Confidentiality and publicity

The Provider will:

(a)     keep confidential and not disclose the Customer Confidential Information to any person save as expressly permitted by this Clause 15;

(b)     protect the Customer Confidential Information against unauthorised disclosure by using the same degree of care as it takes to preserve and safeguard its own confidential information of a similar nature, being at least a reasonable degree of care; and

The Customer will:

(a)     keep confidential and not disclose the Provider Confidential Information to any person save as expressly permitted by this Clause 15;

(b)     protect the Provider Confidential Information against unauthorised disclosure by using the same degree of care as it takes to preserve and safeguard its own confidential information of a similar nature, being at least a reasonable degree of care.

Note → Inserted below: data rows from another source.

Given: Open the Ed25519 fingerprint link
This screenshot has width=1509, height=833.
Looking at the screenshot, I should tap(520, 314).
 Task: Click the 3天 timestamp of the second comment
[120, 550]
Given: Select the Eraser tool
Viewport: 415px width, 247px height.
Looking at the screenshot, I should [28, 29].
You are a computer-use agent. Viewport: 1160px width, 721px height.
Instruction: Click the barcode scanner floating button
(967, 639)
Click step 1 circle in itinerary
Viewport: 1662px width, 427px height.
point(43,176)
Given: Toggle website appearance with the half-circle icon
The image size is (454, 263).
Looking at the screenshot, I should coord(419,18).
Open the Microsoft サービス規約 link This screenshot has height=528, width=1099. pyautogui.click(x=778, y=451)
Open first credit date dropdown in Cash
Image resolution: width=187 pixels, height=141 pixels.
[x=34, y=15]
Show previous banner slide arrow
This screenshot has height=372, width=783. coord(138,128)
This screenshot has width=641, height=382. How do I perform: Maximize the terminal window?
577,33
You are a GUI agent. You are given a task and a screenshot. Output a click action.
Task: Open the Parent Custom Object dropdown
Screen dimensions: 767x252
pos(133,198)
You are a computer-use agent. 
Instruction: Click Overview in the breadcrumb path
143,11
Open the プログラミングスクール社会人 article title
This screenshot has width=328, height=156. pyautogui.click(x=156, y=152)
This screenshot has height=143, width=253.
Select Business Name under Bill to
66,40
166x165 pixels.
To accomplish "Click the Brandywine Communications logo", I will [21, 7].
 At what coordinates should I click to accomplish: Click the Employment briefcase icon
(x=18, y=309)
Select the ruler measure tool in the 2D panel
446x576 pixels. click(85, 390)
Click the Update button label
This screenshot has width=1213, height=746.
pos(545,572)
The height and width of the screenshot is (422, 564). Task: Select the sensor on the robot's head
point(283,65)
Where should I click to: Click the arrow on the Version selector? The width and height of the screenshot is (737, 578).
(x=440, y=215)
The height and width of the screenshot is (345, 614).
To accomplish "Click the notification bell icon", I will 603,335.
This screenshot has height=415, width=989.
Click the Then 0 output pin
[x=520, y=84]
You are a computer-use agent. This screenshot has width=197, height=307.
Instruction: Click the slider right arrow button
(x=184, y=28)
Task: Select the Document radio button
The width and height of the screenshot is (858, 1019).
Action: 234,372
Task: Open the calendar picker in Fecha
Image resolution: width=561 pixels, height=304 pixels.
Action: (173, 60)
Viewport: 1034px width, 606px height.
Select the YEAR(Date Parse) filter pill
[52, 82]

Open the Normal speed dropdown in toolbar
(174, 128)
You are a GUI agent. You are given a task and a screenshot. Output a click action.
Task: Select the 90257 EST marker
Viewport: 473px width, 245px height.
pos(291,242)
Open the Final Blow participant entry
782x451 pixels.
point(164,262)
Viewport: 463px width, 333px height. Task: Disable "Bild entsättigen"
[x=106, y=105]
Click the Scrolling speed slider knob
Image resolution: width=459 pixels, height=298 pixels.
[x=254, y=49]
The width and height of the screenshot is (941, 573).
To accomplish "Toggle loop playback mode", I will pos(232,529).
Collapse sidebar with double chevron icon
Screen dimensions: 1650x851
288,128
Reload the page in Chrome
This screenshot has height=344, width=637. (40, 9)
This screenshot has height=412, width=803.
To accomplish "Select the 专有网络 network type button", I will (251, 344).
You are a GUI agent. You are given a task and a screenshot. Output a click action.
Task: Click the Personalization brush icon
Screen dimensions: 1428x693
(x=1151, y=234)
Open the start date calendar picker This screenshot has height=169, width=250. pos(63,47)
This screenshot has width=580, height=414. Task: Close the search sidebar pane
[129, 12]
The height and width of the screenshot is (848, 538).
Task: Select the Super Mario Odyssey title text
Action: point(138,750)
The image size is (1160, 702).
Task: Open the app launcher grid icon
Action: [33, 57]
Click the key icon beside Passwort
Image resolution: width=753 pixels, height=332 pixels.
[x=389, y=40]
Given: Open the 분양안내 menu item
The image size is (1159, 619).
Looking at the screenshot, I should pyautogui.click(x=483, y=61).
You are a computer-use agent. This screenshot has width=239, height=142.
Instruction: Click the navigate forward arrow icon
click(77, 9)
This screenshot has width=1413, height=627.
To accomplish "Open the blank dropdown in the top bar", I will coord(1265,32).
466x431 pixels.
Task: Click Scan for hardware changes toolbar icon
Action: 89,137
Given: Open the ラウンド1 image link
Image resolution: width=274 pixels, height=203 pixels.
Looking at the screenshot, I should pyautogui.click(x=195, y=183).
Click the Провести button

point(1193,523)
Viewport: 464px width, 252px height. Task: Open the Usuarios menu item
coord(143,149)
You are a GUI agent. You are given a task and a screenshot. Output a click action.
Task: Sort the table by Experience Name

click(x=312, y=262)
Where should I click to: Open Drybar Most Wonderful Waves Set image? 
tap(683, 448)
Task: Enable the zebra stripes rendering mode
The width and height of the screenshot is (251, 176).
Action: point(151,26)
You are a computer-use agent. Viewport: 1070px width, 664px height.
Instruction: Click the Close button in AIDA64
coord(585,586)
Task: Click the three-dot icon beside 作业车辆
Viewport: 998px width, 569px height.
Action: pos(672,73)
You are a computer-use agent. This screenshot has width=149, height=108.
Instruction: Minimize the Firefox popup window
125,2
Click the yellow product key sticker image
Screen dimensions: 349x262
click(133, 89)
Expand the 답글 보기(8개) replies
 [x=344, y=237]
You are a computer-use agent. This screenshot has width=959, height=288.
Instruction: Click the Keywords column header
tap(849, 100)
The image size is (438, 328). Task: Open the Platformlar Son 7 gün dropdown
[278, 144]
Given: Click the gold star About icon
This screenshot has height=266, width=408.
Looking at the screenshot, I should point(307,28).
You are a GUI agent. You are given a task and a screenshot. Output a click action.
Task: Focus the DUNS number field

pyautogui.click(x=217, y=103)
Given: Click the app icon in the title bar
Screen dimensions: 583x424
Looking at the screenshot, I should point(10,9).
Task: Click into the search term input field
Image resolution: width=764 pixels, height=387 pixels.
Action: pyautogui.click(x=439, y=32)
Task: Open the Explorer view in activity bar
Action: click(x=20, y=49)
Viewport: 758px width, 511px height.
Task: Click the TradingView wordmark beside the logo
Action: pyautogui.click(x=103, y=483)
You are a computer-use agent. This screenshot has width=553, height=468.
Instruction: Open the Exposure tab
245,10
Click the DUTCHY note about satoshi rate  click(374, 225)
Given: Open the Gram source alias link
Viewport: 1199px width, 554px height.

Confidential Information of a party may be disclosed by the other party to that other party’s officers, employees, agents, insurers and professional advisers, provided that the recipient is bound in writing to maintain the confidentiality of the Confidential Information disclosed.

The obligations set out in this Clause 15 shall not apply to:

(a)     Confidential Information that is publicly known (other than through a breach of an obligation of confidence);

(b)     Customer Confidential Information that is in possession of the Provider prior to disclosure by the Customer, and Provider Confidential Information that is in possession of the Customer prior to disclosure by the Provider;

(c)      Customer Confidential Information that is received by the Provider, and Provider Confidential Information that is received by the Customer, from an independent third party who has a right to disclose the relevant Confidential Information; or

(d)     Confidential Information that is required to be disclosed by law, or by a governmental authority, stock exchange or regulatory body, provided that the party subject to such disclosure requirement must where permitted by law give to the other party prompt written notice of the disclosure requirement.

Neither party will make any public disclosure relating to this Agreement (including press releases, public announcements and marketing materials) without the prior written consent of the other party.